Looking back from the perspective of the ‘psychedelic renaissance’ today, with its promise of new therapies to treat some of the world’s most troublesome mental health problems, this paper presents some of my recent research on the extraordinarily rich cultural production around drugs by Modernist poet, writer, critic and visual artist Henri Michaux (1899–1984). For about a decade, from the mid-1950s, the otherwise famously sober Michaux wrote five books, included within which were dozens of drawings, and made one half-hour film, charting his adventures as a reluctant psychonaut, principally with the psychedelic mescaline, but also with psilocybin, cannabis and LSD. A leading cultural historian of drugs has rightly described this as one of the world’s richest cultural explorations of mescaline (Jay 2019): it is far more extensive, textually complex, and aesthetically demanding for its audience than Aldous Huxley’s better known near-contemporaneous works on psychedelics in English.  

 

In this second of a series of four papers I will develop my analysis of Michaux’s acutely sensitive phenomenological analysis of drugs’ effects on the brain by focusing especially on the following areas, where I believe Michaux can make a substantial contribution to ongoing debates in the psychedelic renaissance today: (i) the role of psychedelics in enhancing ‘creativity’; (ii) the qualitative difference to the nature of the experience depending on whether a resistant-reluctant mental attitude (‘set’) or a more ‘open’ approach of ‘going with the flow’ is adopted during the session and the wider personal, political and social implications of either; (iii) the aesthetico-political significance of psychedelic experience; (iv) his acerbic critical appraisal, as a prolific traveller with a profound interest in the cultures of East Asia and Central America, of the naïve Orientalism endemic in US psychedelic counterculture at the time, which can in turn inform heated debates today about the appropriation of indigenous cultures’ understanding of psychedelics by Western biomedicine. I will aim to show that Michaux’s work on drugs has much to contribute to cultural understanding of psychedelics today and accordingly that this unjustly neglected classic of French – and global – drug culture deserves to be far better known. 

 

Oliver Davis is Professor of French Studies at Warwick University, Executive Editor of Modern & Contemporary France and Co-Editor of a new series of articles on ‘the Psychedelic Humanities’ for Frontiers in Psychology.

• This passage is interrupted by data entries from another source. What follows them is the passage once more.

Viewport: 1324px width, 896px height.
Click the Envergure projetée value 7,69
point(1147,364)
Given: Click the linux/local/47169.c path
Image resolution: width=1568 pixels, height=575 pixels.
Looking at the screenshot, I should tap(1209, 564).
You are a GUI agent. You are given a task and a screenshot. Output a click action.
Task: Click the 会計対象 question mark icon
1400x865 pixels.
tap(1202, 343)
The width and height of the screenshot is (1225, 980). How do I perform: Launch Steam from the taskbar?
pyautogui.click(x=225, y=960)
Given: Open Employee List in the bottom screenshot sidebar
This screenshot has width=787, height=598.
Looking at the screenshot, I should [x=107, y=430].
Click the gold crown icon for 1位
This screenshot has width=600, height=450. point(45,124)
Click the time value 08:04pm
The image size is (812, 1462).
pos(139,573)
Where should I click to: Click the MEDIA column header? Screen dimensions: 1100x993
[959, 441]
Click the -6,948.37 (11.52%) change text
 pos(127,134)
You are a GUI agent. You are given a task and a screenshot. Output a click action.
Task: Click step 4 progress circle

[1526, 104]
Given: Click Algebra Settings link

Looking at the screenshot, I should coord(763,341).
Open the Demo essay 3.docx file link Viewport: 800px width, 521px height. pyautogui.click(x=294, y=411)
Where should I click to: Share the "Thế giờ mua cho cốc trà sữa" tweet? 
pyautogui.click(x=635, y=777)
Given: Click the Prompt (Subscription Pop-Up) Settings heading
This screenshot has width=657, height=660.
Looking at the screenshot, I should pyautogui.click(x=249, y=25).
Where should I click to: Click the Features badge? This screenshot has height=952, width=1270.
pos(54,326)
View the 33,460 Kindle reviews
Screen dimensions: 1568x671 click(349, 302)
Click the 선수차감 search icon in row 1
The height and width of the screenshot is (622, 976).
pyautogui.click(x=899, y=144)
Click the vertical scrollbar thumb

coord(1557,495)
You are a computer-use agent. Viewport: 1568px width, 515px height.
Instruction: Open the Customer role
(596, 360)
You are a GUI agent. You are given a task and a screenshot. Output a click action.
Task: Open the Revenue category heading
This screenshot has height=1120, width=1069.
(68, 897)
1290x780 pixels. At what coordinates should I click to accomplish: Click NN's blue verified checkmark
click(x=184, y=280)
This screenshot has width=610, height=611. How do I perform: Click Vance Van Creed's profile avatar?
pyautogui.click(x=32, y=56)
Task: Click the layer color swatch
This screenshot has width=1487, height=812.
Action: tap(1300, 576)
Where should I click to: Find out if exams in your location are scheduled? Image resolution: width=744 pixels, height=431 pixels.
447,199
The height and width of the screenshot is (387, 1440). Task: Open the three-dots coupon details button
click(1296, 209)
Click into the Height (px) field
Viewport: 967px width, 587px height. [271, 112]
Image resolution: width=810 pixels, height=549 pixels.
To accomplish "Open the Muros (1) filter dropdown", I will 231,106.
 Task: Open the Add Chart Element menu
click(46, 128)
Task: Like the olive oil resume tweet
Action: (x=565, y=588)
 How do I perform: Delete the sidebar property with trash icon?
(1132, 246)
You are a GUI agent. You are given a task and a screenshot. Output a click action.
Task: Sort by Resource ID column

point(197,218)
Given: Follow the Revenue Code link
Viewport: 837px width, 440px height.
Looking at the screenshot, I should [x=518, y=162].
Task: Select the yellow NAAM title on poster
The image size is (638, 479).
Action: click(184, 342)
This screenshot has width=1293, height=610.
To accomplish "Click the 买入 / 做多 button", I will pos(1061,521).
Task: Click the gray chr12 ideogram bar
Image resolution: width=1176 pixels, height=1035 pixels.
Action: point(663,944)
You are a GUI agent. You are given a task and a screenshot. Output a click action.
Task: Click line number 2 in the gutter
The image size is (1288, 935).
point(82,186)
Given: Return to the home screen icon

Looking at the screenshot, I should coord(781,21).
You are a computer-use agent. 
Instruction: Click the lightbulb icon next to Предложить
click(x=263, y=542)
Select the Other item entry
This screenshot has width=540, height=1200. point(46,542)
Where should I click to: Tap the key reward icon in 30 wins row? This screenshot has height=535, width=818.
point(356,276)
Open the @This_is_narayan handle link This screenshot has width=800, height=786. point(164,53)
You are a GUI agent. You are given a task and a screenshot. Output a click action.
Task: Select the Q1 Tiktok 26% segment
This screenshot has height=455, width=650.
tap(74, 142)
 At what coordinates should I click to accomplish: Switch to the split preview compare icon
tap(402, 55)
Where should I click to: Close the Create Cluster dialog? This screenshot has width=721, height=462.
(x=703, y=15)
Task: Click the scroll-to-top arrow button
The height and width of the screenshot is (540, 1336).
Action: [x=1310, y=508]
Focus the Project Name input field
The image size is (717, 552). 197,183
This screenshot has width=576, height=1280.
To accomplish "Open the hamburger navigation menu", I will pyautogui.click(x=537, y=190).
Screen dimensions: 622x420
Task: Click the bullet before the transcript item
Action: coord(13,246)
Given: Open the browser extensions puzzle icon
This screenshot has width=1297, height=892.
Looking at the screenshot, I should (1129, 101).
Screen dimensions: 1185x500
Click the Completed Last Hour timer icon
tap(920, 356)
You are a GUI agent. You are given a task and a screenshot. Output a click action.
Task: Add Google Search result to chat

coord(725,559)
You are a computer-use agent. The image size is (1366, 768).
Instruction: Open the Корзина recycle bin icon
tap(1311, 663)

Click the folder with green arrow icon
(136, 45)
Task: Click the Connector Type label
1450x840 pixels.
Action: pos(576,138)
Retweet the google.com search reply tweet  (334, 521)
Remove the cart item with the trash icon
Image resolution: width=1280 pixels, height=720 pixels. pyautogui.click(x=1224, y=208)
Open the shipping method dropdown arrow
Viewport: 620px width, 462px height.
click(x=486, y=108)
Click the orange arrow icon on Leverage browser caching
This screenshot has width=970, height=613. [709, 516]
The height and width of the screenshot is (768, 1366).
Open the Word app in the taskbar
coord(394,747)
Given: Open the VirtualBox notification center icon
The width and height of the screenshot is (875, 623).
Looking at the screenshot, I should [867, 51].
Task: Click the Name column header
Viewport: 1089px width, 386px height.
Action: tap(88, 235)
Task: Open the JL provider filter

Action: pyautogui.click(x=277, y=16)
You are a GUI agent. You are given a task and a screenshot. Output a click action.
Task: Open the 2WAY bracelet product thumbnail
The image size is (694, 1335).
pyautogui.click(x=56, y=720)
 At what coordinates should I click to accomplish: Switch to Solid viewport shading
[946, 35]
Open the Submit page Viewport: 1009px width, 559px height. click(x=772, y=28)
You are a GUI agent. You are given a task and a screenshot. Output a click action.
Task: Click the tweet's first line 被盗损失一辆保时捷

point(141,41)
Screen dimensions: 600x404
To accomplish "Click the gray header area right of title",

He has published widely on the work of Jacques Rancière and most recently, in a co-authored book with queer theorist Tim Dean, on the cultural aversion to sex: Hatred of Sex (Nebraska, 2022). Other work has examined techniques of policing and imprisonment, in France and more widely, and he is collaborating at present with Sophie Fuggle on two co-authored articles about the French penal colony. The main focus of his current research is the politics of psychedelics, both in the psychedelic renaissance today and in the psychedelic counterculture of the 1960s.